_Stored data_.
--- START ---

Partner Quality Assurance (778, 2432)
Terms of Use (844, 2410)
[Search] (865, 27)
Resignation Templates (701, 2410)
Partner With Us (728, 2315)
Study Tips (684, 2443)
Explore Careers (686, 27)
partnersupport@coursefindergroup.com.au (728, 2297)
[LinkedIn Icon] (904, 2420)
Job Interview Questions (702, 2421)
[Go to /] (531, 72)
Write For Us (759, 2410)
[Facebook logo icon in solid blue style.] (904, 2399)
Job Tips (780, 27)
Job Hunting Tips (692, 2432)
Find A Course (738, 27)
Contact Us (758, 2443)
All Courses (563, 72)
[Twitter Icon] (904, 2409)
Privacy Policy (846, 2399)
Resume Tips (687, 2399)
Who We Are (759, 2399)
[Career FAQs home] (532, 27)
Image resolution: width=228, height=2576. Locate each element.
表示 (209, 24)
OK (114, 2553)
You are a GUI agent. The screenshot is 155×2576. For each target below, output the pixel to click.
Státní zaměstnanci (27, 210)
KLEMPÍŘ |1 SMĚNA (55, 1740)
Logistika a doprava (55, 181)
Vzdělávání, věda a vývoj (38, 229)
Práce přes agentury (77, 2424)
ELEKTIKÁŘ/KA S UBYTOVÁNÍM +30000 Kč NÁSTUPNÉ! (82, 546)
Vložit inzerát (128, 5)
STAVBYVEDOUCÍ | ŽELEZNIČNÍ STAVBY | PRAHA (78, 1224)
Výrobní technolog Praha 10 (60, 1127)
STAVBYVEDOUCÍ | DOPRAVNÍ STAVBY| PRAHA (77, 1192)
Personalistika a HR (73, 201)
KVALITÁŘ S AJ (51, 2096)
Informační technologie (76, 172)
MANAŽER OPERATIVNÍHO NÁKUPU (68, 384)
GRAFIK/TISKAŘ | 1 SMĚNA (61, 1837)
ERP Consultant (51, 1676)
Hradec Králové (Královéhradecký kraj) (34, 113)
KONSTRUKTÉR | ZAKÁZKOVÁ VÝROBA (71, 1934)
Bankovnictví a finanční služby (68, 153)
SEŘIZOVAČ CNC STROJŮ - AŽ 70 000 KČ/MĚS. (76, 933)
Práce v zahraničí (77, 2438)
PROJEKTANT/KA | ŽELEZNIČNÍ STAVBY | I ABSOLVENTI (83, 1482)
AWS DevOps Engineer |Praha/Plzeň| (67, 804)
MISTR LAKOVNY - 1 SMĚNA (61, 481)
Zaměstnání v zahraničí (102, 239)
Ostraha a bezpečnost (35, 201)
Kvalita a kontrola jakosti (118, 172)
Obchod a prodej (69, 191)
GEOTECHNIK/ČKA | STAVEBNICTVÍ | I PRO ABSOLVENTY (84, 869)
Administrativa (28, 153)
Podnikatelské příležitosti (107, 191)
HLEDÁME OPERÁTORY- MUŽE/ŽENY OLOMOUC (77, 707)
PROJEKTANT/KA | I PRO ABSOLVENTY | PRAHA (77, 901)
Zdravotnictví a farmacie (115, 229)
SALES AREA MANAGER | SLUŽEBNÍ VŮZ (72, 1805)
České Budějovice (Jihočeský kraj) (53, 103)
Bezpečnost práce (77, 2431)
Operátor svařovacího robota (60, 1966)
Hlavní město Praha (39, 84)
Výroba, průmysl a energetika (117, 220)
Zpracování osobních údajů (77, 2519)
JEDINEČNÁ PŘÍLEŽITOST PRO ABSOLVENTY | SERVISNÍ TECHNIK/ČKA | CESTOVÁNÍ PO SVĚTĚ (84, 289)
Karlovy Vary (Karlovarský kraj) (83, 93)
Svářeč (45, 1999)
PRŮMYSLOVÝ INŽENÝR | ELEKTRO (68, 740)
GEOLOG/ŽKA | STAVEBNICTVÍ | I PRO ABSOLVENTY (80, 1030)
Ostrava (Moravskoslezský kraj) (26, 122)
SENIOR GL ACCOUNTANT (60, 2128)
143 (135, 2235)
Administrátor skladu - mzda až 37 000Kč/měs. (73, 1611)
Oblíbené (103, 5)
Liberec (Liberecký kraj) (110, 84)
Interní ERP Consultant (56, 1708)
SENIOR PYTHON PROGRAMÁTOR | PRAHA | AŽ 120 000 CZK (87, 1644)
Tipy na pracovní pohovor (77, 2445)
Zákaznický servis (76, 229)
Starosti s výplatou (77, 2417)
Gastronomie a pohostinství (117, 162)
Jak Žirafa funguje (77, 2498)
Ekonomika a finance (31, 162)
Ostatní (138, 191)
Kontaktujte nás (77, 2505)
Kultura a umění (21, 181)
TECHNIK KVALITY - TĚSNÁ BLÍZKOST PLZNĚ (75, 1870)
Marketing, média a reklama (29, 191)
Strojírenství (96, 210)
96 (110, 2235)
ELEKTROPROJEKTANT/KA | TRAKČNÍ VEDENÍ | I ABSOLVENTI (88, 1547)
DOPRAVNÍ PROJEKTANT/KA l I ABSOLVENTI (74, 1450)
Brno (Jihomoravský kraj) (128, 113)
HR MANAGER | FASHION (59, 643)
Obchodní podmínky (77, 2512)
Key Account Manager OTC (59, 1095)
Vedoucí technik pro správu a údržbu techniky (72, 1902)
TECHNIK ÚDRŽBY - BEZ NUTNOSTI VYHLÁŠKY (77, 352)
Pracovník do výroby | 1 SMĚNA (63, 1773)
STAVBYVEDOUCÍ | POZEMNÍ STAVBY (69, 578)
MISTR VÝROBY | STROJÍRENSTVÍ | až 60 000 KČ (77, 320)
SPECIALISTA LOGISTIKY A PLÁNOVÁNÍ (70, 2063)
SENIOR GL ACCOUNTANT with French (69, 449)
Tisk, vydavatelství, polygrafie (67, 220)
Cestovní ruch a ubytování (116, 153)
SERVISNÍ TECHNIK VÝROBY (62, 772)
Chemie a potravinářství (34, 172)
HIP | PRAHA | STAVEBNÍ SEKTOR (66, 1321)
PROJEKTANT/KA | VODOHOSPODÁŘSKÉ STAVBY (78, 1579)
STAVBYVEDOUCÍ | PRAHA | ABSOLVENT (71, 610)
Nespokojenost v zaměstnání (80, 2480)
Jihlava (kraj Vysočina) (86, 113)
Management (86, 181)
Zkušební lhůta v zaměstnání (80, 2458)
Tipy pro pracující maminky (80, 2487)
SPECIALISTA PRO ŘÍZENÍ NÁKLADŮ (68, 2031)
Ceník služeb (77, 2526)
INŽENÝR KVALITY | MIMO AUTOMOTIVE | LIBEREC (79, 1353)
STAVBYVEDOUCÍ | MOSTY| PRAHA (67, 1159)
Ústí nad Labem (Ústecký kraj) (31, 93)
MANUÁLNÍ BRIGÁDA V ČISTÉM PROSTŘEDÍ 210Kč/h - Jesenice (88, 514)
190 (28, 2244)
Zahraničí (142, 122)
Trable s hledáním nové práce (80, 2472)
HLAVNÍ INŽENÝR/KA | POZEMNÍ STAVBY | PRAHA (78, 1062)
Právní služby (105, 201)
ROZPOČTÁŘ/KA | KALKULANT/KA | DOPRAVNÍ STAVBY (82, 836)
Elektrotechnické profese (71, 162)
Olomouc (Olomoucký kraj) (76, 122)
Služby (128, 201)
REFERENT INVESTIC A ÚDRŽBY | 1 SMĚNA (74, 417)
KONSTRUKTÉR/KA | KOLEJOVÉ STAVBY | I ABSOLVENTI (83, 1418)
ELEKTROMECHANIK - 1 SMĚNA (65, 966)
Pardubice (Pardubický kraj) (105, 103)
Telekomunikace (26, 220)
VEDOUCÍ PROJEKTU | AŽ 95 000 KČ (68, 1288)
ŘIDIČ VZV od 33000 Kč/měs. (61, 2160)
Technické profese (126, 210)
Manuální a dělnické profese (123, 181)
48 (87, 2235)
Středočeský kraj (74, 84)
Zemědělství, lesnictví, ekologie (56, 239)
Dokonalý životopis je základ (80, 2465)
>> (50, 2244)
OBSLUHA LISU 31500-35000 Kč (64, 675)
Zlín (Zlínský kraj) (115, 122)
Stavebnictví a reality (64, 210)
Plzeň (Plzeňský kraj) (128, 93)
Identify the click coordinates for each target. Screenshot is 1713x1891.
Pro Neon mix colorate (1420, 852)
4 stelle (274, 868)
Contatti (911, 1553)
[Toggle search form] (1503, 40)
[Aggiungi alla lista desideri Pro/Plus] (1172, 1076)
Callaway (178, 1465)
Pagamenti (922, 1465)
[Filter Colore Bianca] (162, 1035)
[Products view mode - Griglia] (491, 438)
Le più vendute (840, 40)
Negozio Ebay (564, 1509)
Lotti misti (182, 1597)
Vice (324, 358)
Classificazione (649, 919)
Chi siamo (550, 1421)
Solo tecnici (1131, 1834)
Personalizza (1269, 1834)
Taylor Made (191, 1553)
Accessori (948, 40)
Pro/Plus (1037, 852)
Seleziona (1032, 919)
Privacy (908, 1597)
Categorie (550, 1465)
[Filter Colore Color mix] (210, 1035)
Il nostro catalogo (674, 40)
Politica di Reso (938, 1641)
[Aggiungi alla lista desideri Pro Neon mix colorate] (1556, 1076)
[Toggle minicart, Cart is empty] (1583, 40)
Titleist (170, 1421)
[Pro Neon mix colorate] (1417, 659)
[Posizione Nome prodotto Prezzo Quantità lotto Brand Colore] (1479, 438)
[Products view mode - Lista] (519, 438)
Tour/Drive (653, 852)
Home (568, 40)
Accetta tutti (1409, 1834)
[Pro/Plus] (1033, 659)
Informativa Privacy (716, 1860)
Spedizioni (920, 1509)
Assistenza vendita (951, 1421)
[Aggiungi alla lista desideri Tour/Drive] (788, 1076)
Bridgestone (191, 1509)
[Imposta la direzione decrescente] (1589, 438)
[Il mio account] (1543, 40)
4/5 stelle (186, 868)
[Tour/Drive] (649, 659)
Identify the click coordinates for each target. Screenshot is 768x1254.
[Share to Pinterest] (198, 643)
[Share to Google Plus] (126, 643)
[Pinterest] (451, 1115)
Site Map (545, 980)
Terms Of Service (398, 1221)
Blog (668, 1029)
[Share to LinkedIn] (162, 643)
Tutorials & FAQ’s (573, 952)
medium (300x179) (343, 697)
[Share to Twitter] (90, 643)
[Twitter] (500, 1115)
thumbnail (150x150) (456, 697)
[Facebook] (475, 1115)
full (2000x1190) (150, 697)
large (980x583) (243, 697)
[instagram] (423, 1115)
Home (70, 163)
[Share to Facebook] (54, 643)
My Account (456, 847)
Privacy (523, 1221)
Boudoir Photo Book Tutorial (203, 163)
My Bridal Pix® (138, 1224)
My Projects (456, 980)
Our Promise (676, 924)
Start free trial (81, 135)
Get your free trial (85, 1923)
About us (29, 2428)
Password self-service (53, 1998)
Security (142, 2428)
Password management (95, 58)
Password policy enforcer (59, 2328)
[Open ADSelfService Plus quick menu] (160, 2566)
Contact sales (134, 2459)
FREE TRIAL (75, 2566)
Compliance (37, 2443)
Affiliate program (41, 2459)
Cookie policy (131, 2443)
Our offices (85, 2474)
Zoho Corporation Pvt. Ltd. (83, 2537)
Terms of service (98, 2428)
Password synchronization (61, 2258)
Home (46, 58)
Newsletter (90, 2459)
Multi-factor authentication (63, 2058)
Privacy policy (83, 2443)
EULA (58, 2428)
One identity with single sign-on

--- END ---

_Directions_. Each line in the data that holds the string "Privacy" must be returned.

_Answer to this problem_.
Privacy Policy (846, 2399)
Privacy (908, 1597)
Informativa Privacy (716, 1860)
Privacy (523, 1221)
Privacy policy (83, 2443)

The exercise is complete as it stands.